31.07.2023 Vincenzo Pisani

KM3NeT e Einstein Telescope

Mentre in Sicilia si sta completando la realizzazione del telescopio sottomarino più grande al mondo per lo studio dei neutrini, la Sardegna si candida a ospitare il più potente strumento mai costruito per catturare le onde gravitazionali. 

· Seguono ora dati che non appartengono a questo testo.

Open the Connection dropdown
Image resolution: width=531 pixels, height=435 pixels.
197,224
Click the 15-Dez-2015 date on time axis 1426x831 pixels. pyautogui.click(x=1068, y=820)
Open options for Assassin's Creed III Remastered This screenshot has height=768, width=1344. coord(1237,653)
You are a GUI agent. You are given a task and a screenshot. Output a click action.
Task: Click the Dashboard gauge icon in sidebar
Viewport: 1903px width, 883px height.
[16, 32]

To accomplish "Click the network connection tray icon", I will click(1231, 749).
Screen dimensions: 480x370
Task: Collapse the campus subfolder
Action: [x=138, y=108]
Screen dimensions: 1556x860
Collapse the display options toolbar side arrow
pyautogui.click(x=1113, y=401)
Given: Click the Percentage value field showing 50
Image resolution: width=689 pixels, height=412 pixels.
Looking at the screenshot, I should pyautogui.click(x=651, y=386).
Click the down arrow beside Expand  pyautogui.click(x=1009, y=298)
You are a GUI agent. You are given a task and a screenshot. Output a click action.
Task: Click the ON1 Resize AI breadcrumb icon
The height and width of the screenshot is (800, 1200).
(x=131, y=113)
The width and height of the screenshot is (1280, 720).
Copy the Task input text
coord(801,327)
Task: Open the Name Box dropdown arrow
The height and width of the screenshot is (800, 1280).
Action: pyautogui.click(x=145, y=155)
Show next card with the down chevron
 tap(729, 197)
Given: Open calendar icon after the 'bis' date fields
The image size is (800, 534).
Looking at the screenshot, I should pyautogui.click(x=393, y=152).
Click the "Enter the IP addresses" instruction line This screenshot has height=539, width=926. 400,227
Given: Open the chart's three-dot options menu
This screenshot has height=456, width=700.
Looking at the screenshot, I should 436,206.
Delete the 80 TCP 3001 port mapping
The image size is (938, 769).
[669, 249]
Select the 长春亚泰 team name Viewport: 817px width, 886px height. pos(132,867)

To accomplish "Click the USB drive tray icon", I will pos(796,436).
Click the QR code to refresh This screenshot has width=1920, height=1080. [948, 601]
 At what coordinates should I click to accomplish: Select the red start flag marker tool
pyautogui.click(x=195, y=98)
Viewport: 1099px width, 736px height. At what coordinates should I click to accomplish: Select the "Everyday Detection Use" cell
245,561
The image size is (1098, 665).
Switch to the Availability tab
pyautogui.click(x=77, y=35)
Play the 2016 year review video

Eccellenze scientifiche e tecnologiche, coordinate dall’Istituto Nazionale di Fisica Nucleare, cui sarà dedicata, il 13 ottobre a Cagliari - nell’ambito del Festival Archeologika - “L’isola del Genio e dell’Ingegno”: una giornata di studio organizzata da Fondazione Leonardo-Civiltà delle Macchine, in collaborazione con la Fondazione Mont’e Prama. Un’occasione per far conoscere agli studenti e al grande pubblico non solo l’Einstein Telescope, ma anche per mettere questo progetto in relazione con il KM3NeT (Cubic Kilometre Neutrino Telescope), per approfondire i temi legati all’archeologia subacquea e per presentare il rapporto dedicato alla dimensione subacquea “Geopolitica, strategia, interessi nel mondo subacqueo” realizzato da Fondazione Leonardo-Civiltà delle Macchine in collaborazione con la Marina Militare
 

Due Isole. Due telescopi. Due occhi che scrutano i segreti dell’Universo. Come quelli di Iside, dea della luna e della fertilità, allegoria dell’ordine cosmico, del governo degli astri e della fecondità. Venerata nell’Antico Egitto, il suo culto in età ellenistica avrà fortuna nel bacino del Mediterraneo, conquisterà l’Impero Romano, e si spingerà fino alle fredde regioni del Nord Europa. In questo viaggio nel tempo e nello spazio, trascenderà il mito originario e assumerà volti e caratteristiche mutevoli. I Siculi – ce lo racconta Apuleio nel II secolo d. C. - chiameranno Iside Proserpina. Qualche secolo dopo, il culto cristiano di Sant’Agata riporterà in vita antiche feste pagane, in cui una statua di donna – tanto simile a Iside – veniva trasportata trionfalmente per le vie dell’antica Katane. 
Ancora oggi, nel Mediterraneo, occhi di Iside continuano a sorvegliare la prua di migliaia di barche. E il culto isiaco trova nuove forme e inedite strade per raccontare un’ambizione tutta umana: l’eterna sfida a conoscere e svelare i segreti dell’Universo. Il Festival Archeologika 2023, in programma a Cagliari dal 12 al 15 ottobre e quest’anno incentrato sul mare e sulle civiltà del Mediterraneo, abbraccia tra i suoi temi anche l’archeologia del cosmo. E lo fa attraverso due straordinari luoghi di osservazione e ricerca scientifica, nel cuore del Mediterraneo, due infrastrutture tecnologiche all’avanguardia che guardano allo Spazio. È infatti dal Cosmo che provengono – sotto forma di radiazione elettromagnetica, di particelle o di onde gravitazionali – informazioni fondamentali sull’origine e l’evoluzione del nostro Universo. Una di queste infrastrutture, come moderni occhi di Iside puntati verso l’Ignoto, si trova nel fitto buio degli abissi del Mar Ionio, cento chilometri al largo di Portopalo di Capo Passero, all’estremo Sud della Sicilia.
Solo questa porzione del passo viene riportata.